Contudo, esta ambição estética nem sempre serve bem a jogabilidade. Em secções de plataformas ou durante combates intensos, os efeitos visuais, animações de inimigos e elementos da interface sobrepõem-se, tornando tudo caótico. A ausência de uma linguagem visual consistente prejudica a navegação, tornando a progressão confusa em momentos onde a clareza devia imperar.

Som
A banda sonora merece destaque absoluto. Com mais de cinquenta faixas originais, gravadas com músicos bósnios, a música conjuga autenticidade regional com uma grandiosidade orquestral que confere profundidade emocional a cada momento. O resultado é um ambiente sonoro que se sente ao mesmo tempo enraizado na cultura e completamente etéreo.
As vozes das personagens são igualmente ambiciosas para um projeto independente. Nem todas as interpretações têm o mesmo nível de qualidade — algumas são comoventes, outras mais mecânicas — mas o esforço é palpável.
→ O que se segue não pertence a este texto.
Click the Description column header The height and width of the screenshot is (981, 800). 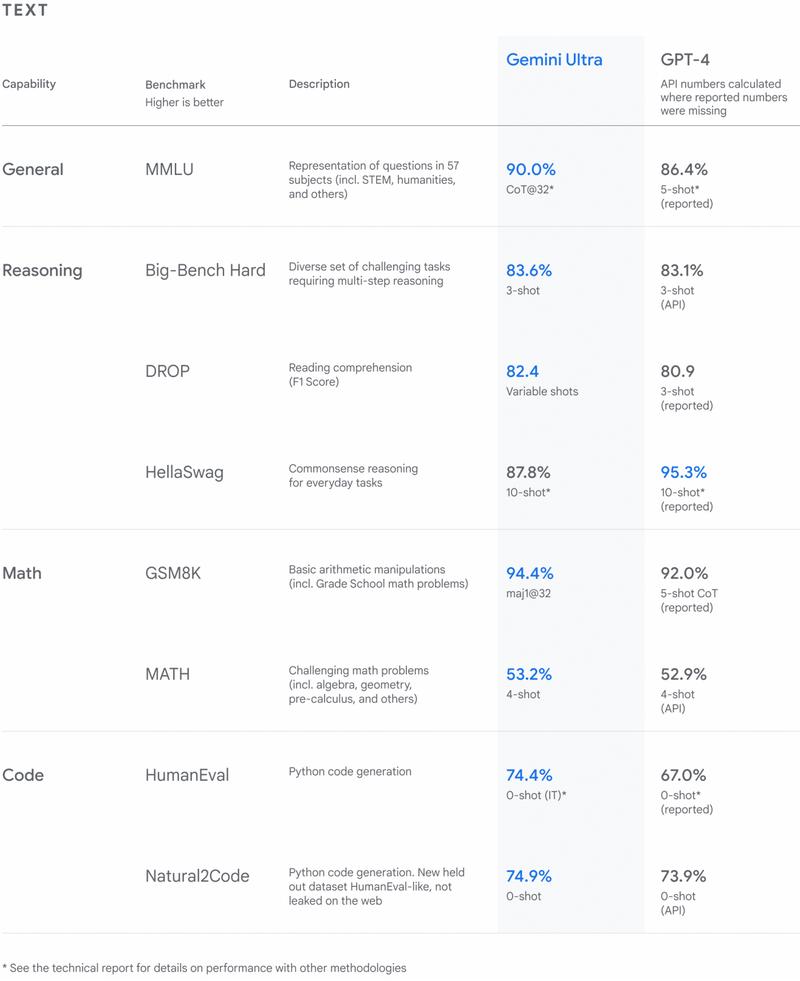pyautogui.click(x=319, y=84)
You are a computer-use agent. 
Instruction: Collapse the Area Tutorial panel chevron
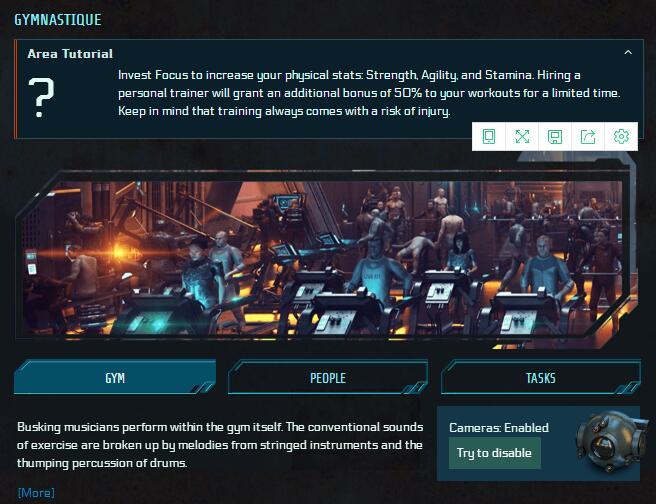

A dobragem, no geral, contribui para a escala cinematográfica do jogo e reforça a atmosfera dramática que permeia toda a experiência.
Conclusão
Bygone Dreams é uma proposta ousada que tenta atingir as estrelas e acaba por alcançar algo mais próximo da lua. Oferece um mundo com uma identidade visual e sonora fortes, combates exigentes e momentos de genuína beleza. No entanto, tropeça em mecânicas menos polidas, puzzles frustrantes e uma apresentação narrativa nem sempre eficaz.
Apesar das falhas, é inegável o coração colocado neste projeto. Os jogadores dispostos a aceitar algumas frustrações encontrarão aqui uma viagem memorável através de um mundo partido, onde o sonho e o pesadelo se entrelaçam de forma poética. Para um título independente, é uma conquista notável, mesmo que imperfeita.